*What you have to do*.
Restrict the output to the lines below starting at the one that contains "Bottles & Jars (59, 2366)" and ending at the one that contains "Tea Tree NZ Essential", and restate them word for word, both ends included.

*Entries provided*.
—————

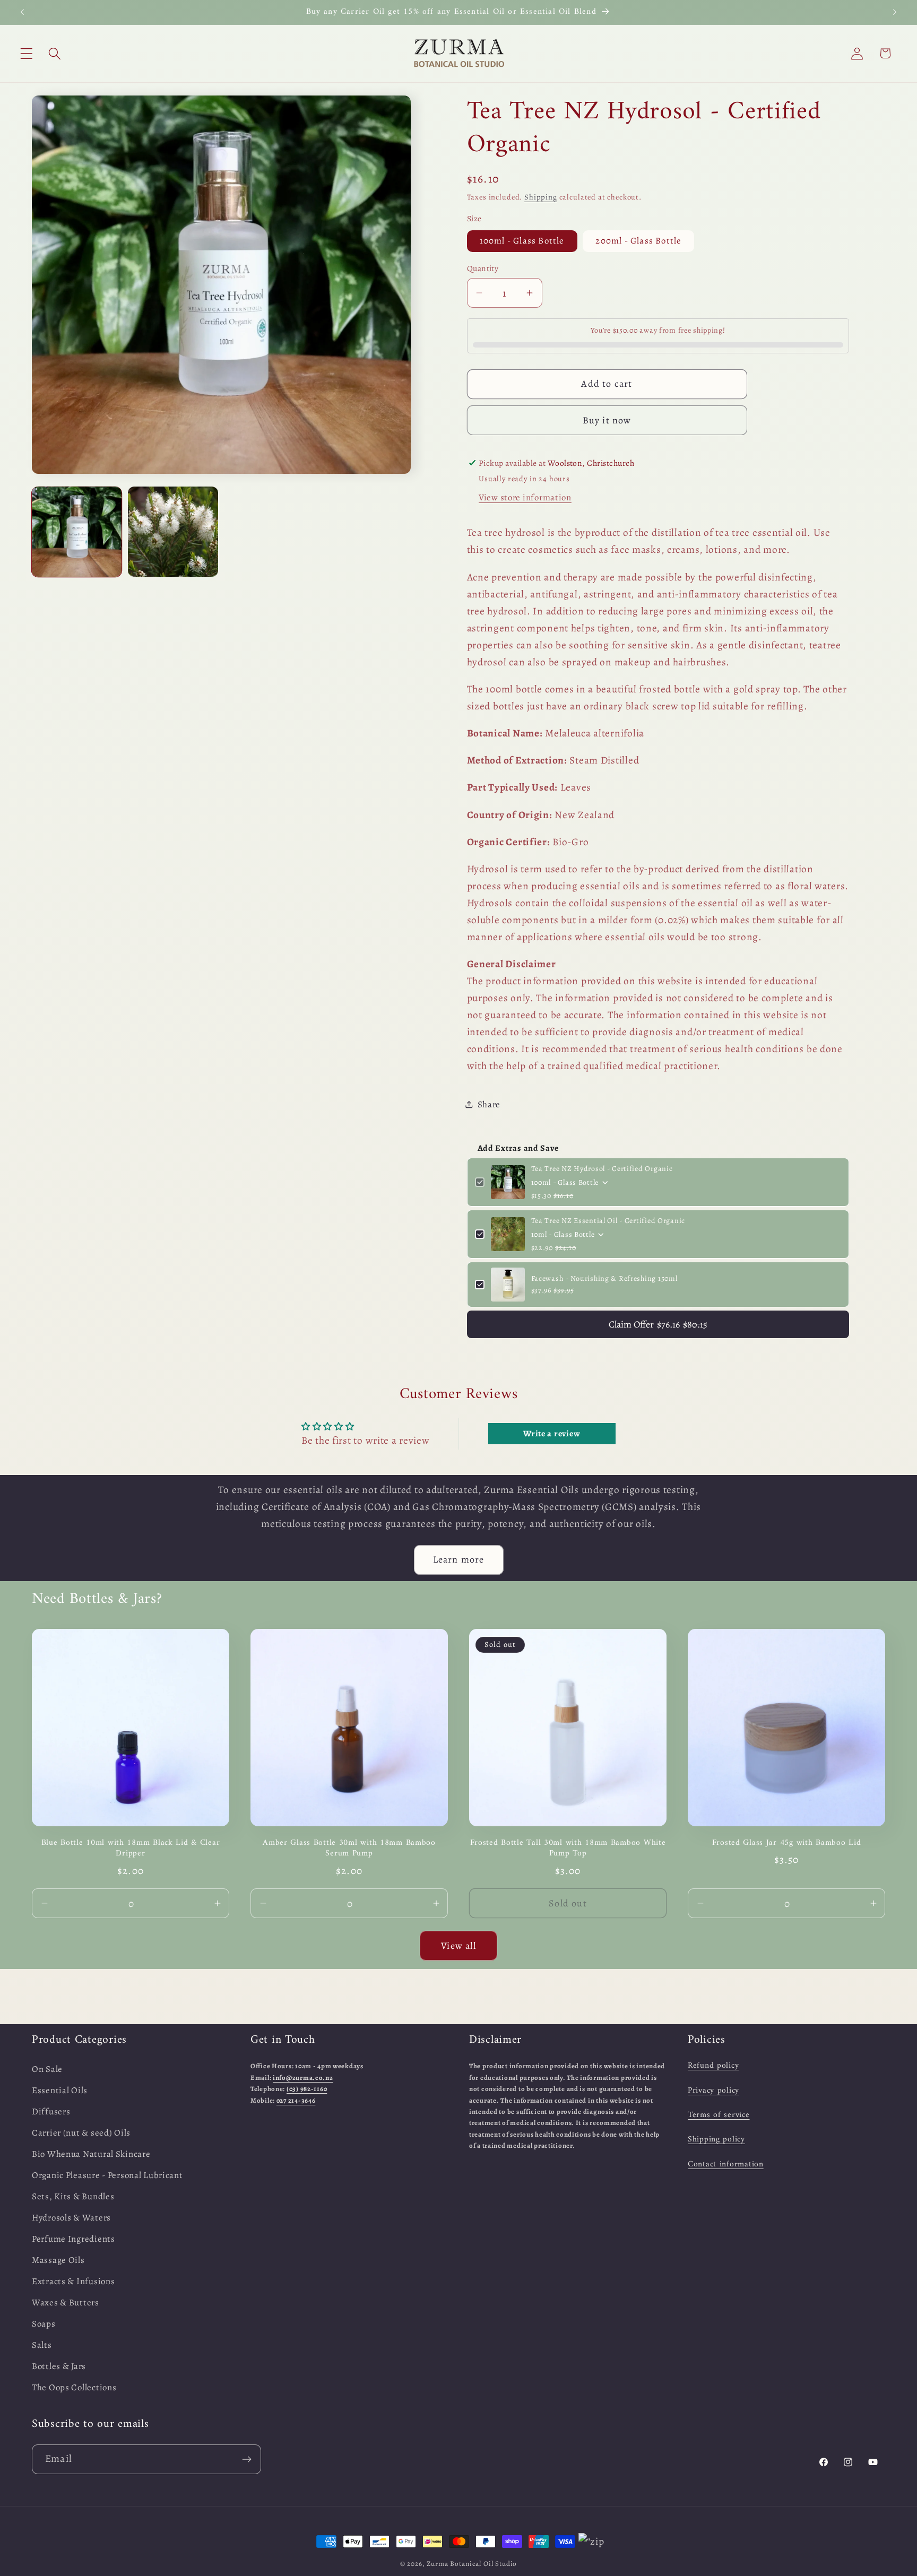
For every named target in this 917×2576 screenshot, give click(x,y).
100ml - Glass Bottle (522, 241)
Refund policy (713, 2065)
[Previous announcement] (22, 12)
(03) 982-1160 (307, 2088)
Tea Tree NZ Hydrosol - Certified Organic (602, 1169)
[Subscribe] (246, 2459)
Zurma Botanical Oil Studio (472, 2564)
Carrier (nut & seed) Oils (81, 2133)
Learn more (459, 1560)
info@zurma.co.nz (303, 2076)
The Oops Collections (74, 2387)
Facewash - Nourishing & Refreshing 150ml (604, 1278)
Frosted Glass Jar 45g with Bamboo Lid (786, 1842)
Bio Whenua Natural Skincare (91, 2154)
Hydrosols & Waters (71, 2217)
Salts (42, 2344)
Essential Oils (60, 2090)
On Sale (47, 2069)
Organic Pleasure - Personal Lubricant (107, 2175)
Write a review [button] (551, 1433)
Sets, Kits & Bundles (73, 2196)
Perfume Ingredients (73, 2238)
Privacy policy (713, 2090)
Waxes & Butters (65, 2302)
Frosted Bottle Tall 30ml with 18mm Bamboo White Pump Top (568, 1848)
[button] (27, 53)
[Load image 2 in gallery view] (173, 531)
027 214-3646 (296, 2099)
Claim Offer (658, 1324)
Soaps (44, 2323)
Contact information (726, 2163)
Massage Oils (58, 2259)
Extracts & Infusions (73, 2281)
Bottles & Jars (59, 2366)
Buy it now (607, 420)
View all (458, 1945)
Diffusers (51, 2111)
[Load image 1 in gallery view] (77, 531)
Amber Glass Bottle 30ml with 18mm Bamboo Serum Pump (349, 1848)
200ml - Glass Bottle (638, 241)
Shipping (540, 197)
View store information (525, 497)
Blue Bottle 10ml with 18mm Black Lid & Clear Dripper (130, 1848)
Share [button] (489, 1104)
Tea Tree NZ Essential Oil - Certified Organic (608, 1221)
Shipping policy (716, 2139)
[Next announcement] (894, 12)
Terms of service (719, 2114)
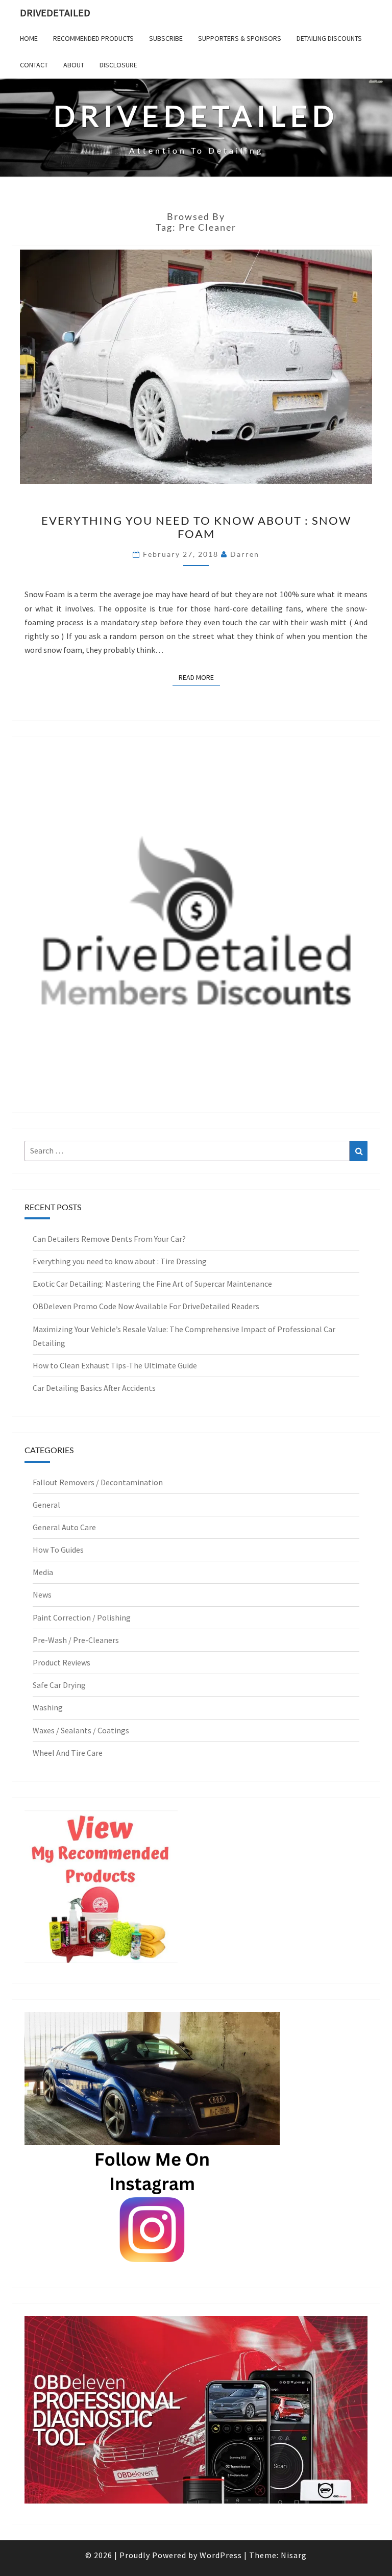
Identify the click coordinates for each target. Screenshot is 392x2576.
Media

—————

*Task answer*.
Bottles & Jars (59, 2366)
Buy it now (607, 420)
View all (458, 1945)
Diffusers (51, 2111)
[Load image 1 in gallery view] (77, 531)
Amber Glass Bottle 30ml with 18mm Bamboo Serum Pump (349, 1848)
200ml - Glass Bottle (638, 241)
Shipping (540, 197)
View store information (525, 497)
Blue Bottle 10ml with 18mm Black Lid & Clear Dripper (130, 1848)
Share [button] (489, 1104)
Tea Tree NZ Essential Oil - Certified Organic (608, 1221)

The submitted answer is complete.